Despite careful manual collection of data from a prospective electronic database, our study was restricted by the retrospective nature of the cohort analysis. Whilst we did not record racial demographics, we should remark that our catchment population is comprised of mostly White British ethnicity. In common with many longitudinal observational studies, data attrition due to patients being lost to follow-up was a major limitation of this study. Despite a large initial sample size, data for key measurements (such as vitamin D) was unavailable for 30% of completers at 1 year and 60% of completers at 4 years.
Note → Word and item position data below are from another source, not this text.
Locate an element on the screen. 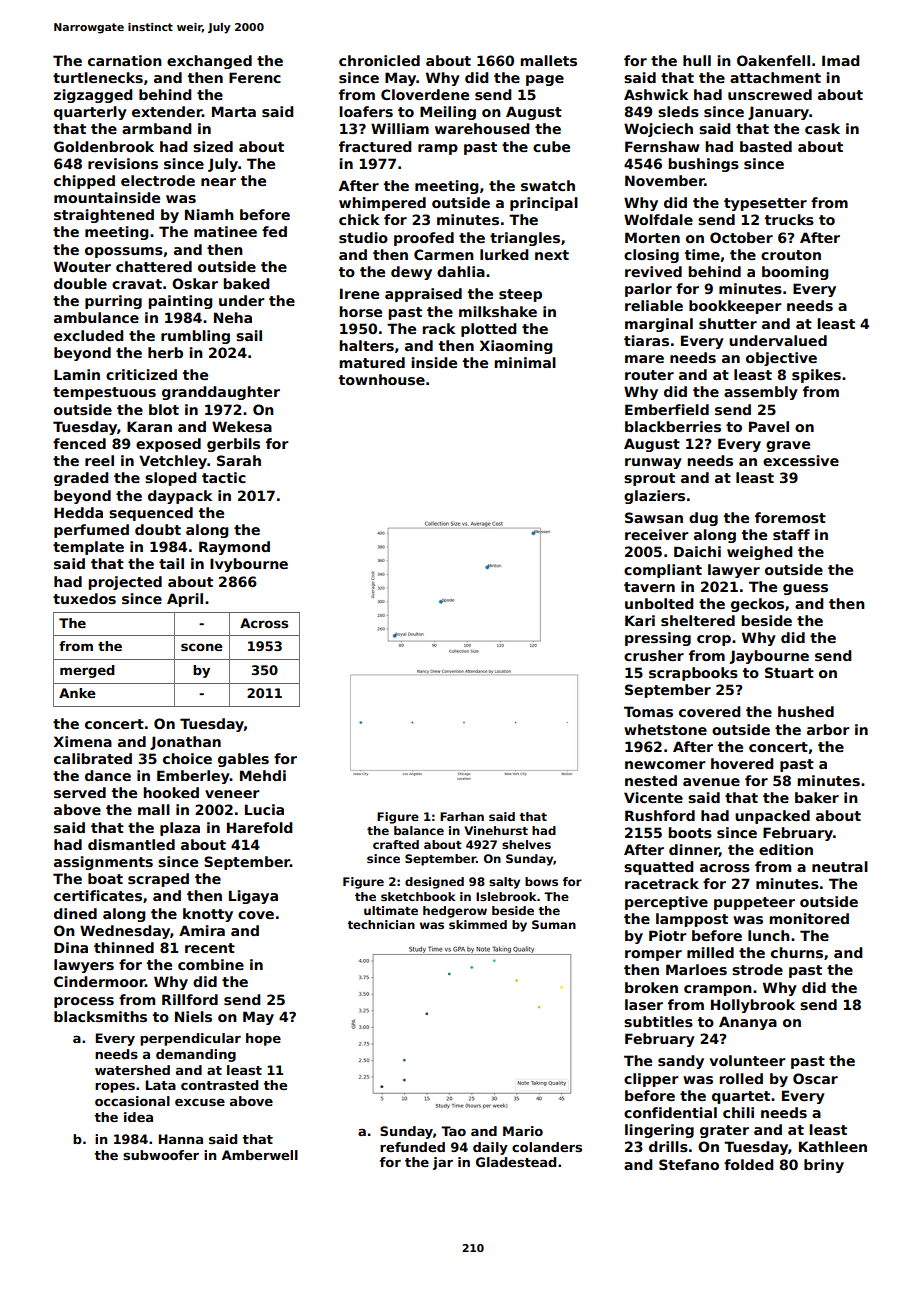 This screenshot has height=1308, width=924. Ligaya is located at coordinates (253, 897).
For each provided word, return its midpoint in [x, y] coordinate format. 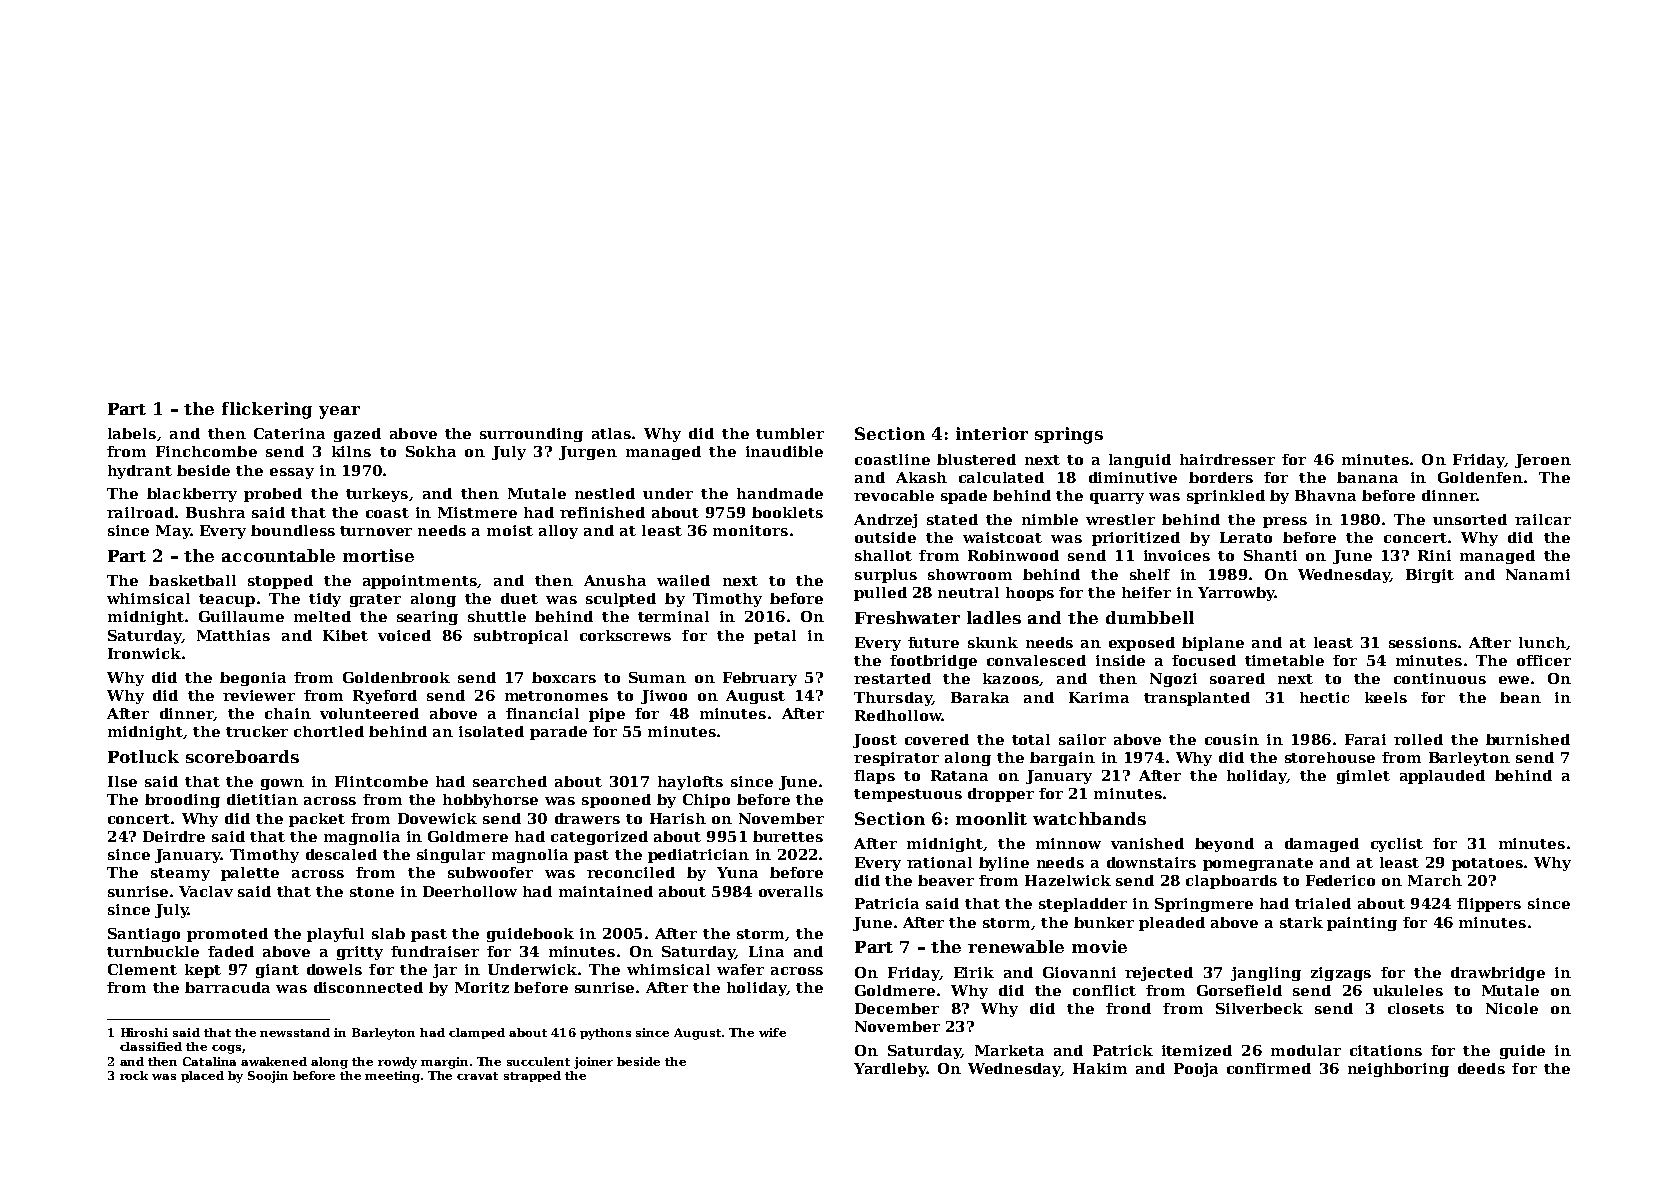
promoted [227, 935]
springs [1069, 435]
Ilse [122, 781]
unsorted [1470, 519]
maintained [606, 891]
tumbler [790, 433]
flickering [267, 410]
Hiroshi [144, 1032]
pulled [880, 594]
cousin [1232, 739]
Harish [678, 818]
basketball [192, 580]
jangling [1266, 974]
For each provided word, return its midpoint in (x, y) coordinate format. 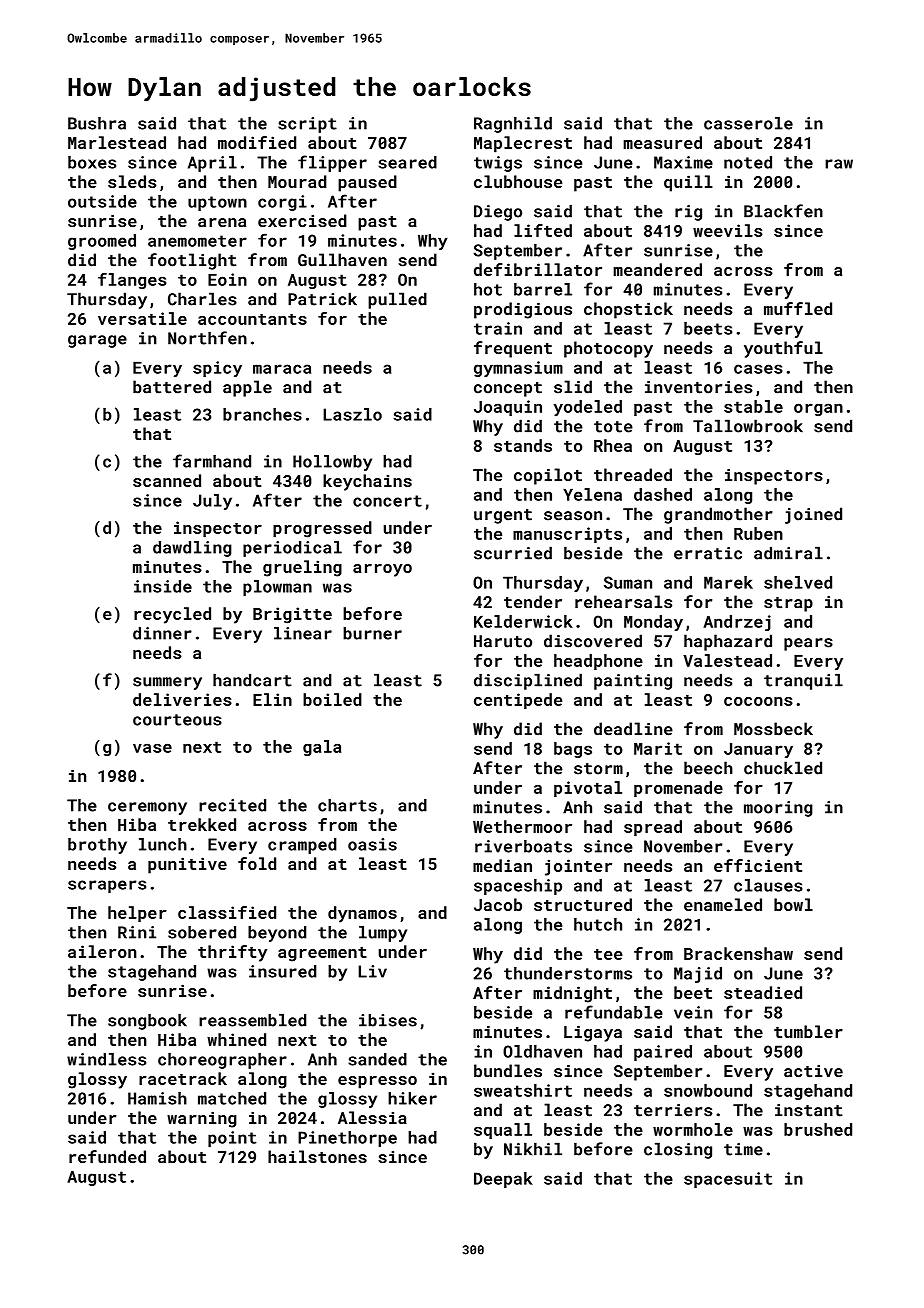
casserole (748, 123)
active (813, 1071)
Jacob (498, 904)
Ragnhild (513, 125)
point (232, 1139)
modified (257, 142)
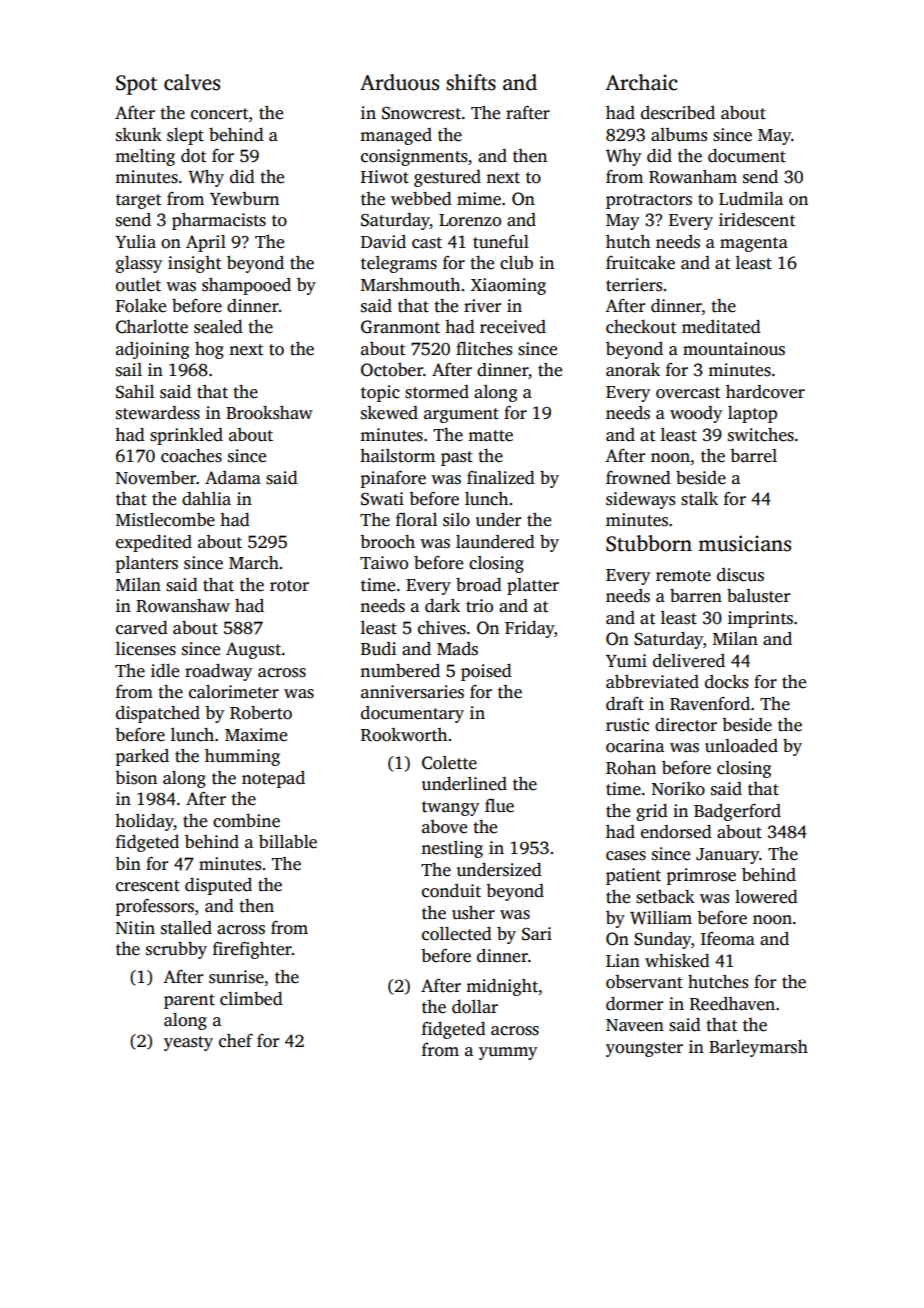 This document has width=924, height=1308. Describe the element at coordinates (220, 114) in the document. I see `concert` at that location.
Whilst multiple imputation by fully conditional specification is deemed a powerful and statistically valid method for handling missing data [25], and significant results were confirmed by this method in our study, we have reported results based on original unimputed data in recognition of the inherent bias of data attrition from “missing not at random”. We were unable to collect data on personalised dose adjustments of supplements and patients’ adherence to treatment, or seasonal variations in vitamin D levels. Although vitamin D, calcium and PTH are useful indicators, we were unable to include markers of bone turnover, bone densitometry or fracture data and so cannot report directly the skeletal effects of bariatric surgery in our cohort. Despite these limitations, our observational study provides useful insights into vitamin D status in bariatric surgical patients in northern latitudes.

Conclusion

We report that vitamin D deficiency was prevalent in bariatric surgical candidates pre-operatively and routine vitamin D supplementation can reduce rates of post-operative vitamin D deficiency in patients undergoing weight loss surgery. However, some patients remain poorly optimised despite this. Further research could investigate risk factors for difficult-to-optimise vitamin D status as well as different supplementation methods and dose regimens.